[TASK ITEM] All that is needed is every record, duplicated exactly.
#####
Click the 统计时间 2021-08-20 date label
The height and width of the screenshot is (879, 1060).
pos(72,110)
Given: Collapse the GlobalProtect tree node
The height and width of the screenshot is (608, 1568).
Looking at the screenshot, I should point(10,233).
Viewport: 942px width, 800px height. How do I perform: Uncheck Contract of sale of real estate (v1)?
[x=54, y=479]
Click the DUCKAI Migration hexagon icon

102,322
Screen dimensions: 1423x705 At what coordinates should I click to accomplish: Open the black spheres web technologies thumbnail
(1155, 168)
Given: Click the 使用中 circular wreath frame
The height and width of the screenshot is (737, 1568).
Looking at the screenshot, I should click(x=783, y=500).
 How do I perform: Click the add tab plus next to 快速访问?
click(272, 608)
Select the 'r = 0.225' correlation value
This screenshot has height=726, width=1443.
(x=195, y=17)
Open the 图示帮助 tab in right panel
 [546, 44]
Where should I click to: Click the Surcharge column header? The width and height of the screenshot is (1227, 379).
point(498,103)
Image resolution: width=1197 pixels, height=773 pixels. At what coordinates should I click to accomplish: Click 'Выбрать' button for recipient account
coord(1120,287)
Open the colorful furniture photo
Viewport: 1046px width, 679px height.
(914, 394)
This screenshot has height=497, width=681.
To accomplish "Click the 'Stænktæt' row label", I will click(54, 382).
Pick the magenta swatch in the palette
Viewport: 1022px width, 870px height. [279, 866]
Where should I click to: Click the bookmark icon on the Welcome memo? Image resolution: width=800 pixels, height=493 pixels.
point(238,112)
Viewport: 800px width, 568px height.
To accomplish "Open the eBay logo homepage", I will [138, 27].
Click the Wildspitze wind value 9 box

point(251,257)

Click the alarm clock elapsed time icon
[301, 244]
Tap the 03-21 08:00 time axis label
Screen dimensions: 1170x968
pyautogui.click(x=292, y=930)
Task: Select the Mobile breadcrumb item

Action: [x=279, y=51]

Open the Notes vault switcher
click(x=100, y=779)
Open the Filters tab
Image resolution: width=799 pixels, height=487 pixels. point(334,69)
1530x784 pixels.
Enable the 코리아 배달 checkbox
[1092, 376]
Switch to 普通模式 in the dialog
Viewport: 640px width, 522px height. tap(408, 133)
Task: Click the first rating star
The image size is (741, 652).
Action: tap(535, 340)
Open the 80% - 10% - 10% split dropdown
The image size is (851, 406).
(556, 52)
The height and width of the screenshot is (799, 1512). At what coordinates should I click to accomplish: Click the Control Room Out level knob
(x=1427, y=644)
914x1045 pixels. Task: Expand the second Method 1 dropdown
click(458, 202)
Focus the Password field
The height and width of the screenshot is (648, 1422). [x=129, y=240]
#####
[TASK SOLUTION]
Click the 统计时间 2021-08-20 date label
The height and width of the screenshot is (879, 1060).
pos(72,110)
Given: Collapse the GlobalProtect tree node
The height and width of the screenshot is (608, 1568).
Looking at the screenshot, I should point(10,233).
Viewport: 942px width, 800px height. How do I perform: Uncheck Contract of sale of real estate (v1)?
[x=54, y=479]
Click the DUCKAI Migration hexagon icon

102,322
Screen dimensions: 1423x705 At what coordinates should I click to accomplish: Open the black spheres web technologies thumbnail
(1155, 168)
Given: Click the 使用中 circular wreath frame
The height and width of the screenshot is (737, 1568).
Looking at the screenshot, I should click(x=783, y=500).
 How do I perform: Click the add tab plus next to 快速访问?
click(272, 608)
Select the 'r = 0.225' correlation value
This screenshot has height=726, width=1443.
(x=195, y=17)
Open the 图示帮助 tab in right panel
 [546, 44]
Where should I click to: Click the Surcharge column header? The width and height of the screenshot is (1227, 379).
point(498,103)
Image resolution: width=1197 pixels, height=773 pixels. At what coordinates should I click to accomplish: Click 'Выбрать' button for recipient account
coord(1120,287)
Open the colorful furniture photo
Viewport: 1046px width, 679px height.
(914, 394)
This screenshot has height=497, width=681.
To accomplish "Click the 'Stænktæt' row label", I will click(54, 382).
Pick the magenta swatch in the palette
Viewport: 1022px width, 870px height. [279, 866]
Where should I click to: Click the bookmark icon on the Welcome memo? Image resolution: width=800 pixels, height=493 pixels.
point(238,112)
Viewport: 800px width, 568px height.
To accomplish "Open the eBay logo homepage", I will [138, 27].
Click the Wildspitze wind value 9 box

point(251,257)

Click the alarm clock elapsed time icon
[301, 244]
Tap the 03-21 08:00 time axis label
Screen dimensions: 1170x968
pyautogui.click(x=292, y=930)
Task: Select the Mobile breadcrumb item

Action: [x=279, y=51]

Open the Notes vault switcher
click(x=100, y=779)
Open the Filters tab
Image resolution: width=799 pixels, height=487 pixels. point(334,69)
1530x784 pixels.
Enable the 코리아 배달 checkbox
[1092, 376]
Switch to 普通模式 in the dialog
Viewport: 640px width, 522px height. tap(408, 133)
Task: Click the first rating star
The image size is (741, 652).
Action: tap(535, 340)
Open the 80% - 10% - 10% split dropdown
The image size is (851, 406).
(556, 52)
The height and width of the screenshot is (799, 1512). At what coordinates should I click to accomplish: Click the Control Room Out level knob
(x=1427, y=644)
914x1045 pixels. Task: Expand the second Method 1 dropdown
click(458, 202)
Focus the Password field
The height and width of the screenshot is (648, 1422). [x=129, y=240]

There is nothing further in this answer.